Le cube blanc déraciné

En réaction au texte «Le cube blanc de retour au parc de l’Amérique-Française», paru le 8 mai

Mettre la sculpture de J.P. Raynaud en jachère (terre non cultivée temporairement pour permettre la reconstitution de la fertilité du sol… Ici le sol réfère à l’opinion d’un certain public). 

On parle d’une relation d’amour-haine avec le public. Je cite encore une fois un texte de Deleuze :

L’œuvre d’art n’est pas un instrument de communication.

L’œuvre d’art n’a rien à faire avec la communication.

L’œuvre d’art ne contient strictement pas la moindre information.

Il existe une affinité fondamentale entre l’œuvre d’art et la résistance.

Personnellement, j’aimais beaucoup cette création, je détournais mon parcours pour encore la reconnaître pour ce qu’elle m’offrait visuellement et pour cette subtile et osée intégration dans un milieu historique, ce corps vivant supportait comme nous une tête en mouvement, performance anthropomorphisme pour une œuvre totalement minimaliste… une œuvre si présente, si forte comme on en voit très peu méritait de poursuivre un questionnement aventurier pour ceux qui osaient risquer un vertige à travers de leurs critères d’évaluation d’une œuvre d’art.

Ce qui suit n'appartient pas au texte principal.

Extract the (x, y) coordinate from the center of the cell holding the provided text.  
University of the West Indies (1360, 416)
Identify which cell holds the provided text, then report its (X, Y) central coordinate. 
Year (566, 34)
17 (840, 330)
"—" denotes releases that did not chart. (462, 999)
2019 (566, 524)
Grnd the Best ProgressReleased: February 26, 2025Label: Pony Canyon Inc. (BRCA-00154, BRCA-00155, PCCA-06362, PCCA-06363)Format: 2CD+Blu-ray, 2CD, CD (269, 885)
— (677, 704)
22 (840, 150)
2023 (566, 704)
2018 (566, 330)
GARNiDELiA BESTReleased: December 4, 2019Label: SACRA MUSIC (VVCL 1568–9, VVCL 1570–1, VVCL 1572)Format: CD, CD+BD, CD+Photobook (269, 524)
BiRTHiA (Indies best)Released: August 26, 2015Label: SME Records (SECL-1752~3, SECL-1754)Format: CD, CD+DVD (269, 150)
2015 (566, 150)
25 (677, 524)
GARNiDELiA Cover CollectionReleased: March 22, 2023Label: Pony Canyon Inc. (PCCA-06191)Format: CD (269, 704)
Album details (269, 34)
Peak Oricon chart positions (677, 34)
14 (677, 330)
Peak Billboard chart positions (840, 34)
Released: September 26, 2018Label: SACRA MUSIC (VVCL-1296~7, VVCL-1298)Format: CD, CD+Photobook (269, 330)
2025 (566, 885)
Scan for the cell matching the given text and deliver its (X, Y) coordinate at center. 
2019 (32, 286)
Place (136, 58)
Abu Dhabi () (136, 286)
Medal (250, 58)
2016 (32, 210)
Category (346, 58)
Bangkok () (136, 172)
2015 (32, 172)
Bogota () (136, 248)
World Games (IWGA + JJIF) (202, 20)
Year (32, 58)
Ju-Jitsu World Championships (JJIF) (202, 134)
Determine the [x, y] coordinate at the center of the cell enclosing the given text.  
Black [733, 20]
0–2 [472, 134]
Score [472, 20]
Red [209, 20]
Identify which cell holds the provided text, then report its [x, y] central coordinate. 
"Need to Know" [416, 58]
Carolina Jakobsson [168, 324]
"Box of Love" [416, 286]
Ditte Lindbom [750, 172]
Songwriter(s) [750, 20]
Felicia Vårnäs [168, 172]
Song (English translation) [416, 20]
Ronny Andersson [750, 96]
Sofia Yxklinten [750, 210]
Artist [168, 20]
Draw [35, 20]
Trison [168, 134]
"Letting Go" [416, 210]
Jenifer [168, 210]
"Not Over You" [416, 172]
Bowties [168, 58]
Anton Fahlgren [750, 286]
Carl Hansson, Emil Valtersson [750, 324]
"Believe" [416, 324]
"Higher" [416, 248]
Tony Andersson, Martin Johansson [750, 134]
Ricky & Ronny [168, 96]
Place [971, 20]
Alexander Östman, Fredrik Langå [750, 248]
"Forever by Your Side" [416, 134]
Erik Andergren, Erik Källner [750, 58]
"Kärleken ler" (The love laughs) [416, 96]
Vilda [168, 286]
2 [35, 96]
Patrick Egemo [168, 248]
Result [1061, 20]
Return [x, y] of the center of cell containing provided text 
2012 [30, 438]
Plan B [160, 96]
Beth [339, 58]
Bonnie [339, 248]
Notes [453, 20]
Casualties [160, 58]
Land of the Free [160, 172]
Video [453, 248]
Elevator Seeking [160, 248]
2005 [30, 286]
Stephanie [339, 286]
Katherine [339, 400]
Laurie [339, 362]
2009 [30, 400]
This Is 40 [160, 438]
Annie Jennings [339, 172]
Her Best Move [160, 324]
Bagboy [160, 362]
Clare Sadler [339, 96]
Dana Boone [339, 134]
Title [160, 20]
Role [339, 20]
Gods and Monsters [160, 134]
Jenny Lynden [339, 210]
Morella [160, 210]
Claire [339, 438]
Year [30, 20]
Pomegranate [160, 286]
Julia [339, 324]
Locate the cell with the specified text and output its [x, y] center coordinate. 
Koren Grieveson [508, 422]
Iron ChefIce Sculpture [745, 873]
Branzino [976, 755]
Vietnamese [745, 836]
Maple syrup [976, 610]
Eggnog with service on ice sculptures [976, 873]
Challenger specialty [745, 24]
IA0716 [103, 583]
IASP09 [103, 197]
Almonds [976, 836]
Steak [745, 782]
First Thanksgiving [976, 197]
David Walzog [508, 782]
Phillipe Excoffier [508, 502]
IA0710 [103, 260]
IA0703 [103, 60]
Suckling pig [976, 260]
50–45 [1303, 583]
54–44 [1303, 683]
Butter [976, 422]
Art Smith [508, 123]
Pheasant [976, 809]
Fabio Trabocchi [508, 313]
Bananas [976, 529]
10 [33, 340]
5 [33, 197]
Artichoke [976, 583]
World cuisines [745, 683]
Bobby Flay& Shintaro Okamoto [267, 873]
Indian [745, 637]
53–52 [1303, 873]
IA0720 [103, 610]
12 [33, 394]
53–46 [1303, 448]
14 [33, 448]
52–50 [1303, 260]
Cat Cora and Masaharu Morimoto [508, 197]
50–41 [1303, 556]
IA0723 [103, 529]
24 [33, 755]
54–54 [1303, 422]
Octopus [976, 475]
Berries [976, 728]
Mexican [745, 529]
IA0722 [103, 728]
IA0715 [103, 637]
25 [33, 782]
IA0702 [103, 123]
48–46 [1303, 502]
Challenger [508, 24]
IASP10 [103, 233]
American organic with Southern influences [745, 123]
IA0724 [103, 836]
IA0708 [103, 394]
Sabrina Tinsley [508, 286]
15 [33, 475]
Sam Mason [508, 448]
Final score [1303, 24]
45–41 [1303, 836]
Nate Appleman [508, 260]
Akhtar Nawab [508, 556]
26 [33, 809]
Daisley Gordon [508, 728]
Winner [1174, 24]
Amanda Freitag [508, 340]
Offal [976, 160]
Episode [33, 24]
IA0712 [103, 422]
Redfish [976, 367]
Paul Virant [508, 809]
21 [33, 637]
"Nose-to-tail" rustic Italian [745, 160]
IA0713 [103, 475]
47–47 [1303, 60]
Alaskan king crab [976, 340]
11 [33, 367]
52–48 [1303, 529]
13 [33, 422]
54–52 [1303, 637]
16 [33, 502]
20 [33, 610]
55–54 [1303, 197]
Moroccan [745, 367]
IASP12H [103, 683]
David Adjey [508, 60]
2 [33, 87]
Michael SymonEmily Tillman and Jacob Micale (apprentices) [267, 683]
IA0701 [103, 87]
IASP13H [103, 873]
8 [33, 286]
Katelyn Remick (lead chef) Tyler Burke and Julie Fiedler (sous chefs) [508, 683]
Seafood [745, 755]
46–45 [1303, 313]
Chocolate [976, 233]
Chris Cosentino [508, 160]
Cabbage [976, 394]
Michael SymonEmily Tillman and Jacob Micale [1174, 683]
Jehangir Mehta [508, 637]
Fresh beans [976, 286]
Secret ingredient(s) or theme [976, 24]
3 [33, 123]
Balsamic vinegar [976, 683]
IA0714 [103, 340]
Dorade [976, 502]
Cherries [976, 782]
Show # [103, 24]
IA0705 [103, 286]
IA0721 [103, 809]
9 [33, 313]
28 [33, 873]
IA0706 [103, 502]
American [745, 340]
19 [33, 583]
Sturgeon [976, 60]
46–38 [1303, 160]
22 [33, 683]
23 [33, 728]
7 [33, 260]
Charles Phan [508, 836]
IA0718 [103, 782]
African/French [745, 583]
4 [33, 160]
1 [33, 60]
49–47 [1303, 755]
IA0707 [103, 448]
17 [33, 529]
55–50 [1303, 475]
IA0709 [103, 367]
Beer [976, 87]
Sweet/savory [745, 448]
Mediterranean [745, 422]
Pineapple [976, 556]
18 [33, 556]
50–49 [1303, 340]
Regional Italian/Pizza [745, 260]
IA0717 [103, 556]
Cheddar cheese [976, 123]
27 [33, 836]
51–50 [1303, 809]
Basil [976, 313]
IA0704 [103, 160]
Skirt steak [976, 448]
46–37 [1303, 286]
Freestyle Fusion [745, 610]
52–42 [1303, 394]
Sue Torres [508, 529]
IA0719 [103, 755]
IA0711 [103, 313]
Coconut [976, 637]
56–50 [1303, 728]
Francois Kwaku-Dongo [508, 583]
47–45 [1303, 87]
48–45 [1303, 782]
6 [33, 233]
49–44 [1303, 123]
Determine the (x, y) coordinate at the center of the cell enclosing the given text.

Sans avoir la prétention de comparer une de mes réalisations publiques à cette œuvre, on m’a déjà offert de déménager deux de mes œuvres, j’ai demandé simplement de les détruire. L’œuvre de Raynaud ne peut renaître dans une autre forme, présentée dans une matérialité qui justement faisait référence à l’histoire européenne des œuvres d’art en marbre si présentes dans la mémoire des mondes, dans un site si différent et en ne respectant pas le calcul minimaliste de cet assemblage. Ce plagiat pourra peut-être remémorer tel un souvenir pour ceux qui auront aimé cette grande œuvre si forte faire référence pour ceux qui ont risqué leurs critères d’évaluation. Les promoteurs de ce projet affirment le malheureux mépris de la sculpture de Jean Pierre Raynaud, comme on le nomme.